**EXERCISE**
From the entries below, copy out all lines holding "Overview".

[Items from a data source]
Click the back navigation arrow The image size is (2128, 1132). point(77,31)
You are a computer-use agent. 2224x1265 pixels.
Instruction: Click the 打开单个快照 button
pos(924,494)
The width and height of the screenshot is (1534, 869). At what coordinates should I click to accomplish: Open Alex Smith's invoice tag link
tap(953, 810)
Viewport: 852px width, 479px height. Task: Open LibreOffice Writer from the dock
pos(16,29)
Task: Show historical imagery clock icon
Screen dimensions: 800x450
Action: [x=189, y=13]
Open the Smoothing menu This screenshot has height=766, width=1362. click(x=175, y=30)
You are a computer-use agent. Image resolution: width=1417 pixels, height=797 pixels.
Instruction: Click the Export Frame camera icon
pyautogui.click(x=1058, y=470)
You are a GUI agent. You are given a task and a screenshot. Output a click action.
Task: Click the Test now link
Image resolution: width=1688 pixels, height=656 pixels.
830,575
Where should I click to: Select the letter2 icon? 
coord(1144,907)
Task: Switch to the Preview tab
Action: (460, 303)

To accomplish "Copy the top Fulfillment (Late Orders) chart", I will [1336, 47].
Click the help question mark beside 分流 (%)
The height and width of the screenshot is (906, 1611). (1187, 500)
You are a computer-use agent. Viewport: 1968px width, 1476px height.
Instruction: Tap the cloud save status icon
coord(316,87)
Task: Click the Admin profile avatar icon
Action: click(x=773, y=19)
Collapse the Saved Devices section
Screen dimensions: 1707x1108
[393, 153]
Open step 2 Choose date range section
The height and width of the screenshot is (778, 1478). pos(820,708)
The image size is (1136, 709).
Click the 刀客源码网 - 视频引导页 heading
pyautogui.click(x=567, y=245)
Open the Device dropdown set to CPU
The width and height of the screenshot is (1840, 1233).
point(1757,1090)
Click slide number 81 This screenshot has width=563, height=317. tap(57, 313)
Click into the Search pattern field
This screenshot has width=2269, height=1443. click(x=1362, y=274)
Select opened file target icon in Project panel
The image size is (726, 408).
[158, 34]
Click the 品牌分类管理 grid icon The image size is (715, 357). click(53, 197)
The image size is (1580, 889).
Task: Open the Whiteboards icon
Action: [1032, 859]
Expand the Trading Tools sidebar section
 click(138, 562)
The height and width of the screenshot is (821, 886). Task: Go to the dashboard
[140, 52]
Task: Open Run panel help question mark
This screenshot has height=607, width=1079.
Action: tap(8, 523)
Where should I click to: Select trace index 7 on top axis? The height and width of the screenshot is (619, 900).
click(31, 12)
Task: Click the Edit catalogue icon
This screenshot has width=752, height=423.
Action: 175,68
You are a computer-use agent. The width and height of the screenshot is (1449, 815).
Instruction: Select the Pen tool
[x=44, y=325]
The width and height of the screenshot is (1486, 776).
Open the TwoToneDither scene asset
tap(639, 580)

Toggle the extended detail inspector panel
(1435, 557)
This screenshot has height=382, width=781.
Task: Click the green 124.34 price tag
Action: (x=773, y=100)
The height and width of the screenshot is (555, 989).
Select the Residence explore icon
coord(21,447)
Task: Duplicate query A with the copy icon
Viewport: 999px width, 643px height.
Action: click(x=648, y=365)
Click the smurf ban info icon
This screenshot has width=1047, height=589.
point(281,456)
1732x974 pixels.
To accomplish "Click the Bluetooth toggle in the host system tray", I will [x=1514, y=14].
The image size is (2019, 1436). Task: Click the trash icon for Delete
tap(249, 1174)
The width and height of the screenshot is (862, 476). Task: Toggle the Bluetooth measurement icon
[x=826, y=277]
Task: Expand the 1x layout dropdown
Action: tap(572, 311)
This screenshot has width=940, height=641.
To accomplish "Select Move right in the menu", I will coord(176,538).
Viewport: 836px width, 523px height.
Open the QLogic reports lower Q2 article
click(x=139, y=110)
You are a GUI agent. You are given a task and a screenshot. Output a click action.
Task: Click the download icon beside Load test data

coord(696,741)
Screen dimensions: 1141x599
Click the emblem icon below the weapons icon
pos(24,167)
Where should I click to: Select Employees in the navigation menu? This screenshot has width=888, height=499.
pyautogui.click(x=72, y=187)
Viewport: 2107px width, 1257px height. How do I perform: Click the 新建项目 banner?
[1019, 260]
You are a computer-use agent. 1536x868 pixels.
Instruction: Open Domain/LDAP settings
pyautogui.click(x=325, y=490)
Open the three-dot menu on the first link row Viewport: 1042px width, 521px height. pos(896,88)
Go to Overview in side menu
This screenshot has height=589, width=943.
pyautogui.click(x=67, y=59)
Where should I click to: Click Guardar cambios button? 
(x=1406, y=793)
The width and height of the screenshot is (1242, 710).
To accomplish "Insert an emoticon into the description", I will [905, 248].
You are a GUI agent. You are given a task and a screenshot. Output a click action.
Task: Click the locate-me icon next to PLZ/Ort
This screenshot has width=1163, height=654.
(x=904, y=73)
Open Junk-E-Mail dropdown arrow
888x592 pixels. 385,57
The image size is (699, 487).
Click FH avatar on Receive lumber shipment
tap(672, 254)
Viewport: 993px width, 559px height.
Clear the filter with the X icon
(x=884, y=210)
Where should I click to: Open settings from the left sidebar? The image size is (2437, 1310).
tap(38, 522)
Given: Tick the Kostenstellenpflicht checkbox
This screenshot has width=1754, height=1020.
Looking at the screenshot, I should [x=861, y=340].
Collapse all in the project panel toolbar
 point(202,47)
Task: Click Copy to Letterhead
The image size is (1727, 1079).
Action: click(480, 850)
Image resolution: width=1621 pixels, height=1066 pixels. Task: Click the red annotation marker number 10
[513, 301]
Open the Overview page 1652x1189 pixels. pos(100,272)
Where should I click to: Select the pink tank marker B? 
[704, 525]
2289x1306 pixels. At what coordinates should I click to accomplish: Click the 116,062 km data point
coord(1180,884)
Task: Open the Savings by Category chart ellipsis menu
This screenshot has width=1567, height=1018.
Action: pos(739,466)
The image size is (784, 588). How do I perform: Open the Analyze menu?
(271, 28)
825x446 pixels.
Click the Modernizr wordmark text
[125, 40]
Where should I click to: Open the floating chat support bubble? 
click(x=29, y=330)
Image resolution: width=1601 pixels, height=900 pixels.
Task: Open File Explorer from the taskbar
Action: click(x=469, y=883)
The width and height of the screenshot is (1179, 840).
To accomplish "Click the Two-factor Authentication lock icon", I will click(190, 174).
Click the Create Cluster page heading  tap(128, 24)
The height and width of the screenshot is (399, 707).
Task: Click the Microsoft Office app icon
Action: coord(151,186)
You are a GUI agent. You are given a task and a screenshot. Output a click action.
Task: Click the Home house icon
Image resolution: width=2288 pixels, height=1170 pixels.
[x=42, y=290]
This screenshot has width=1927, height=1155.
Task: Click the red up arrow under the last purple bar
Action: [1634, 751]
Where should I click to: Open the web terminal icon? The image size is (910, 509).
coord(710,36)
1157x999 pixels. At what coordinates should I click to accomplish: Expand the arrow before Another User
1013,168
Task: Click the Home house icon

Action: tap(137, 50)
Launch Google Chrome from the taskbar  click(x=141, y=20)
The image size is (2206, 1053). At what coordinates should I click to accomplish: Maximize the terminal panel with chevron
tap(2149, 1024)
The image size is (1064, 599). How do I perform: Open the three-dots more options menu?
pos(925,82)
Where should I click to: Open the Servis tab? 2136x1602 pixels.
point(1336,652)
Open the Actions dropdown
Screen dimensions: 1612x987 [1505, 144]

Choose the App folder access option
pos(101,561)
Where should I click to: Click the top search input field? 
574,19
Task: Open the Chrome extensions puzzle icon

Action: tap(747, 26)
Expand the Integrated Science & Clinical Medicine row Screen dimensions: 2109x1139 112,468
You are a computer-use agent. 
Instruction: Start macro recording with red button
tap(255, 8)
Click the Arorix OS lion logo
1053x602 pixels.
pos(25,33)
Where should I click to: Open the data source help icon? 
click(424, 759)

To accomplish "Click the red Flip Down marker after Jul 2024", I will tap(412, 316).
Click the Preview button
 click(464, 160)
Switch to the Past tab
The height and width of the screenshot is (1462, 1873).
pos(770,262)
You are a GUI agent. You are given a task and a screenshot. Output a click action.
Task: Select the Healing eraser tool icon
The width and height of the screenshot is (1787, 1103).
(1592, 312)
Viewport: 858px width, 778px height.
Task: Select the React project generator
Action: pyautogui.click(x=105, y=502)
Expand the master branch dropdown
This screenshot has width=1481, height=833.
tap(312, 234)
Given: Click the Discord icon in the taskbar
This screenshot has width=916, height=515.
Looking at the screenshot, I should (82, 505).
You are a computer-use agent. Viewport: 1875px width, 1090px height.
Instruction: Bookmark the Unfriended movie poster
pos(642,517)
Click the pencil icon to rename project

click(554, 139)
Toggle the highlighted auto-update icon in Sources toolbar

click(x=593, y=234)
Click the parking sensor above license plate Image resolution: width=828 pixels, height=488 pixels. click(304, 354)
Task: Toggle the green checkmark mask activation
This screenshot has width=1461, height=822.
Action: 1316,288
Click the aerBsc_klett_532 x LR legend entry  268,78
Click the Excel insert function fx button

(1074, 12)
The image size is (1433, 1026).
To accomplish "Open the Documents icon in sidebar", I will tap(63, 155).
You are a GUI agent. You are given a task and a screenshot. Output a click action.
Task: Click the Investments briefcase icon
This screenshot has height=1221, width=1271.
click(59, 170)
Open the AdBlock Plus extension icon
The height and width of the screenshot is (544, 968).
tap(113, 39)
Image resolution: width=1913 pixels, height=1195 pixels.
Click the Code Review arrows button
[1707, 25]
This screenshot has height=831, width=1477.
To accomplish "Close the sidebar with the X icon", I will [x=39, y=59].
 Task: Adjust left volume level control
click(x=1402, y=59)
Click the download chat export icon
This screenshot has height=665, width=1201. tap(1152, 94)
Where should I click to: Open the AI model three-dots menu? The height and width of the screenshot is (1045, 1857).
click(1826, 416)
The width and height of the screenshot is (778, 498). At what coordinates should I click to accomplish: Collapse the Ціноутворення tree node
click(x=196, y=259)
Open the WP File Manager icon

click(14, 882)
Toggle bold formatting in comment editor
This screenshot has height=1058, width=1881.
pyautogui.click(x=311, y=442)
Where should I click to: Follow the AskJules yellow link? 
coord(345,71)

**OUTPUT OF THE TASK**
Go to Overview in side menu
Open the Overview page 1652x1189 pixels. pos(100,272)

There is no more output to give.